» **TASK DESCRIPTION**:
Count the lines below that contain the word "Given". Give only the number.
Start of Block
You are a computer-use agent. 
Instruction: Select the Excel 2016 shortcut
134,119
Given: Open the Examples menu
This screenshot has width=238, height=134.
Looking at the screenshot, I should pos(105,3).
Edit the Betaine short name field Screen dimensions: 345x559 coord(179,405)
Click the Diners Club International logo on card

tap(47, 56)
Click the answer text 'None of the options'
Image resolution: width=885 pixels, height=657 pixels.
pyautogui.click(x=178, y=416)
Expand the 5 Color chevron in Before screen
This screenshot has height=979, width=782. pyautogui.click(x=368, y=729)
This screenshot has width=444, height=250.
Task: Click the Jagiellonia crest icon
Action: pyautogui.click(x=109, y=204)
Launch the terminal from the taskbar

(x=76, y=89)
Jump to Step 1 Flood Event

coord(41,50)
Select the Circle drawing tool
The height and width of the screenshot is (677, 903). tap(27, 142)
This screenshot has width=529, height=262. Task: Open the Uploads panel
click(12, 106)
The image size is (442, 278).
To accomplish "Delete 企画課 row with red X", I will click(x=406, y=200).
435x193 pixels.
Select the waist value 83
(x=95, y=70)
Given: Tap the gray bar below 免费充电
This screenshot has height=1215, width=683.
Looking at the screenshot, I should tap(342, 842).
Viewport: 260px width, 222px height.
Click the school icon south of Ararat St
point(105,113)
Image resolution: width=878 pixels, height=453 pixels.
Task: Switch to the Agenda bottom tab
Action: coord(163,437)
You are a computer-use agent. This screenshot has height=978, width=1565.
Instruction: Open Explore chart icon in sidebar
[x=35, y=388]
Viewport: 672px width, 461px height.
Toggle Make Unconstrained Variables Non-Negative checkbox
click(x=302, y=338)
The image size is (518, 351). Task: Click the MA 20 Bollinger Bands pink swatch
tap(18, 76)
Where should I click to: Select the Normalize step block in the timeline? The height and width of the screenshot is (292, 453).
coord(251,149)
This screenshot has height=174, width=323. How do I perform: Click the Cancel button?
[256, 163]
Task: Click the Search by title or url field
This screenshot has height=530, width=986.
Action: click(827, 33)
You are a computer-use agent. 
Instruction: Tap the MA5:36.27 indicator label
End of Block
» **WRITTEN RESPONSE**:
2